- The exercise
Copy out every one of the following entries word for word.

• • •

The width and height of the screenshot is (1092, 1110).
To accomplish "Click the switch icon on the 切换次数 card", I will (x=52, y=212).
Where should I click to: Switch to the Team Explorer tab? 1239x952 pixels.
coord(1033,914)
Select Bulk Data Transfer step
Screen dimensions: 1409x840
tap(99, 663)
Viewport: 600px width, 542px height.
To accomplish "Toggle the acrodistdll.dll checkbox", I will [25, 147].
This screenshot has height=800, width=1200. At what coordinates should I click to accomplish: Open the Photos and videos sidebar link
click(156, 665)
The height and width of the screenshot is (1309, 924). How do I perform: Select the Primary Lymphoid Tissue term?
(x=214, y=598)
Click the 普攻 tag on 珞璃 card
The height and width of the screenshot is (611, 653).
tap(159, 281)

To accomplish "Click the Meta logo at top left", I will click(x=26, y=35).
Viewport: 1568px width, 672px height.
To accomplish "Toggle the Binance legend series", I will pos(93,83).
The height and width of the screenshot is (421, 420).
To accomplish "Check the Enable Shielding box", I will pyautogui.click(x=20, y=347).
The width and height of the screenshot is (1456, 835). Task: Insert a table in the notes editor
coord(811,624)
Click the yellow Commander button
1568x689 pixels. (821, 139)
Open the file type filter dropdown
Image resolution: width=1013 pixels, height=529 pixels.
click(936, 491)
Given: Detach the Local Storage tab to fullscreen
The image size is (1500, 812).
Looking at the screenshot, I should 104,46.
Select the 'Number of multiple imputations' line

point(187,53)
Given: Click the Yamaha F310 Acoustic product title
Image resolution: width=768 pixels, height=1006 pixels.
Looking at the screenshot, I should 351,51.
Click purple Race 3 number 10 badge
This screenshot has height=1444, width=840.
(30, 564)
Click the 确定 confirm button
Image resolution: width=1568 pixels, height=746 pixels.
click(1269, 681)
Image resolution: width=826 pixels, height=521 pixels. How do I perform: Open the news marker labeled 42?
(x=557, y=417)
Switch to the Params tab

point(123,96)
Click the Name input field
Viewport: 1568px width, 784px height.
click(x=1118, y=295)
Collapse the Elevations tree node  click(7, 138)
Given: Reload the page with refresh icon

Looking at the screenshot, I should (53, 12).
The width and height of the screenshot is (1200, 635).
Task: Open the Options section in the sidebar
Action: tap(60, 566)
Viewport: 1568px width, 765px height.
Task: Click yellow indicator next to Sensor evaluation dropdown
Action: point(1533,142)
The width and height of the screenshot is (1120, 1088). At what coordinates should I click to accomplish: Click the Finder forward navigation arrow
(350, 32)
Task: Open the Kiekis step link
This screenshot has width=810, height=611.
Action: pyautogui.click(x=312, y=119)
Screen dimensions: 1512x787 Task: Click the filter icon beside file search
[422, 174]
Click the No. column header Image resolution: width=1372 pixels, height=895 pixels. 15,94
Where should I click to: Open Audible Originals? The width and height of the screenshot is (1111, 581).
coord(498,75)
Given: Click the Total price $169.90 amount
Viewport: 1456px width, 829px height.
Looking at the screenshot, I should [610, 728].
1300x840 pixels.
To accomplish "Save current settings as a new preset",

• • •

- Written answer
The width and height of the screenshot is (1092, 1110).
To accomplish "Click the switch icon on the 切换次数 card", I will (x=52, y=212).
Where should I click to: Switch to the Team Explorer tab? 1239x952 pixels.
coord(1033,914)
Select Bulk Data Transfer step
Screen dimensions: 1409x840
tap(99, 663)
Viewport: 600px width, 542px height.
To accomplish "Toggle the acrodistdll.dll checkbox", I will [25, 147].
This screenshot has height=800, width=1200. At what coordinates should I click to accomplish: Open the Photos and videos sidebar link
click(156, 665)
The height and width of the screenshot is (1309, 924). How do I perform: Select the Primary Lymphoid Tissue term?
(x=214, y=598)
Click the 普攻 tag on 珞璃 card
The height and width of the screenshot is (611, 653).
tap(159, 281)

To accomplish "Click the Meta logo at top left", I will click(x=26, y=35).
Viewport: 1568px width, 672px height.
To accomplish "Toggle the Binance legend series", I will pos(93,83).
The height and width of the screenshot is (421, 420).
To accomplish "Check the Enable Shielding box", I will pyautogui.click(x=20, y=347).
The width and height of the screenshot is (1456, 835). Task: Insert a table in the notes editor
coord(811,624)
Click the yellow Commander button
1568x689 pixels. (821, 139)
Open the file type filter dropdown
Image resolution: width=1013 pixels, height=529 pixels.
click(936, 491)
Given: Detach the Local Storage tab to fullscreen
The image size is (1500, 812).
Looking at the screenshot, I should 104,46.
Select the 'Number of multiple imputations' line

point(187,53)
Given: Click the Yamaha F310 Acoustic product title
Image resolution: width=768 pixels, height=1006 pixels.
Looking at the screenshot, I should 351,51.
Click purple Race 3 number 10 badge
This screenshot has height=1444, width=840.
(30, 564)
Click the 确定 confirm button
Image resolution: width=1568 pixels, height=746 pixels.
click(1269, 681)
Image resolution: width=826 pixels, height=521 pixels. How do I perform: Open the news marker labeled 42?
(x=557, y=417)
Switch to the Params tab

point(123,96)
Click the Name input field
Viewport: 1568px width, 784px height.
click(x=1118, y=295)
Collapse the Elevations tree node  click(7, 138)
Given: Reload the page with refresh icon

Looking at the screenshot, I should (53, 12).
The width and height of the screenshot is (1200, 635).
Task: Open the Options section in the sidebar
Action: tap(60, 566)
Viewport: 1568px width, 765px height.
Task: Click yellow indicator next to Sensor evaluation dropdown
Action: point(1533,142)
The width and height of the screenshot is (1120, 1088). At what coordinates should I click to accomplish: Click the Finder forward navigation arrow
(350, 32)
Task: Open the Kiekis step link
This screenshot has width=810, height=611.
Action: pyautogui.click(x=312, y=119)
Screen dimensions: 1512x787 Task: Click the filter icon beside file search
[422, 174]
Click the No. column header Image resolution: width=1372 pixels, height=895 pixels. 15,94
Where should I click to: Open Audible Originals? The width and height of the screenshot is (1111, 581).
coord(498,75)
Given: Click the Total price $169.90 amount
Viewport: 1456px width, 829px height.
Looking at the screenshot, I should [610, 728].
1300x840 pixels.
To accomplish "Save current settings as a new preset",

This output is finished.